◆ **RECORD EXTRACTS**:

* * * *

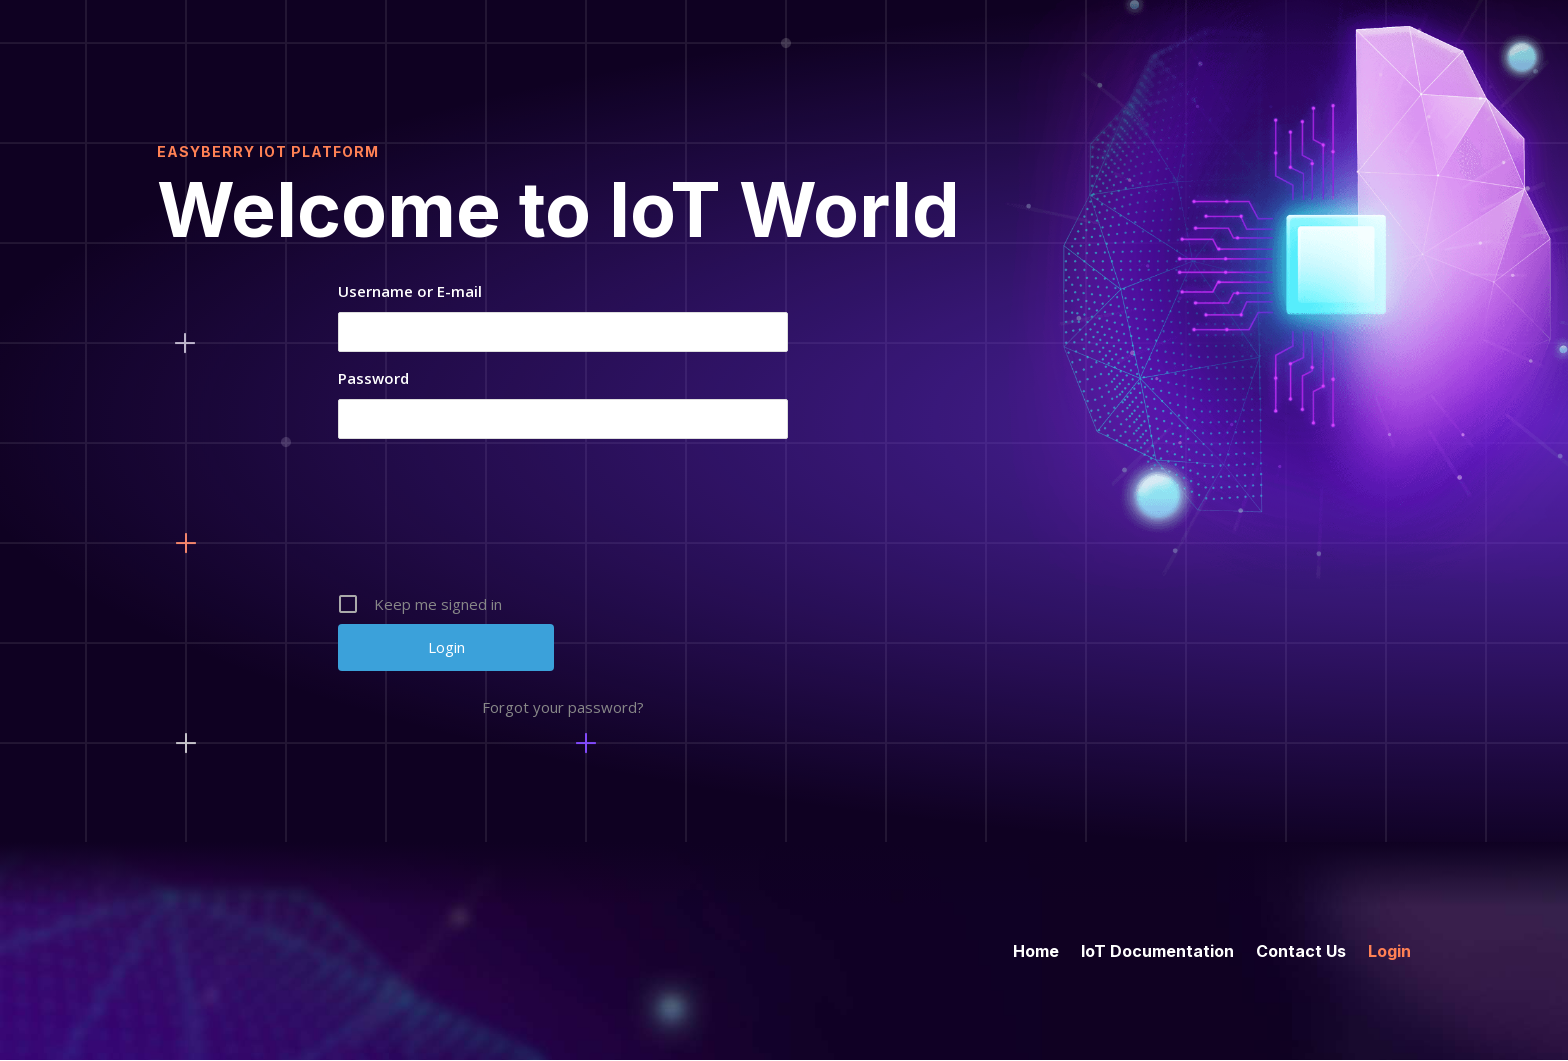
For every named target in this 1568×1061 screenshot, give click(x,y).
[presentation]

* * * *

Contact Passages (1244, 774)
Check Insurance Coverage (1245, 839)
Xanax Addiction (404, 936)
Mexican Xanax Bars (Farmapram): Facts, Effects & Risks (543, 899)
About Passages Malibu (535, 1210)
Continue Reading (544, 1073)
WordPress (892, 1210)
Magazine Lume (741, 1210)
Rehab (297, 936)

* * * *

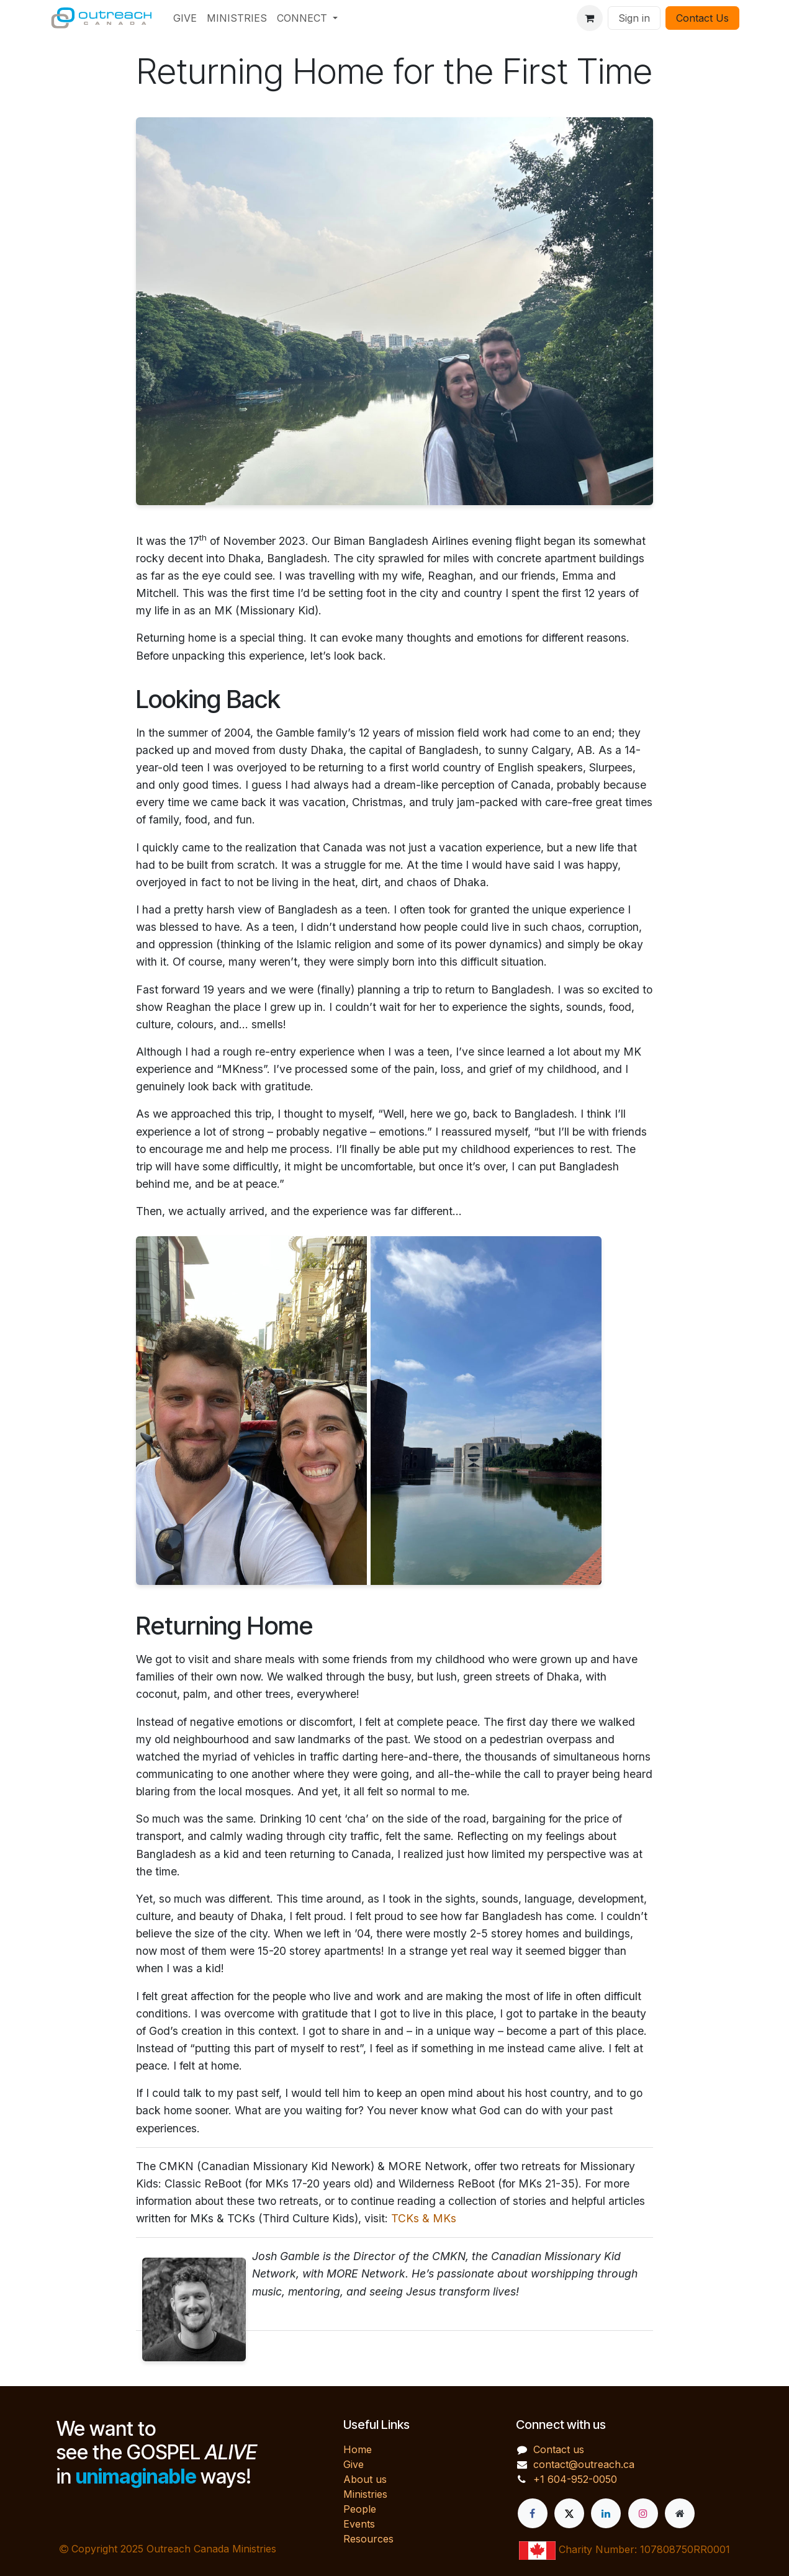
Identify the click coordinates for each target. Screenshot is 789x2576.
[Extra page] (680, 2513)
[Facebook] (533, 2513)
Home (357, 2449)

* * * *

Reproduce word for word the part of the listing that runs from the line containing "About Passages Malibu (535, 1210)" down to the line containing "Magazine Lume (741, 1210)", including both of those lines.

About Passages Malibu (535, 1210)
Continue Reading (544, 1073)
WordPress (892, 1210)
Magazine Lume (741, 1210)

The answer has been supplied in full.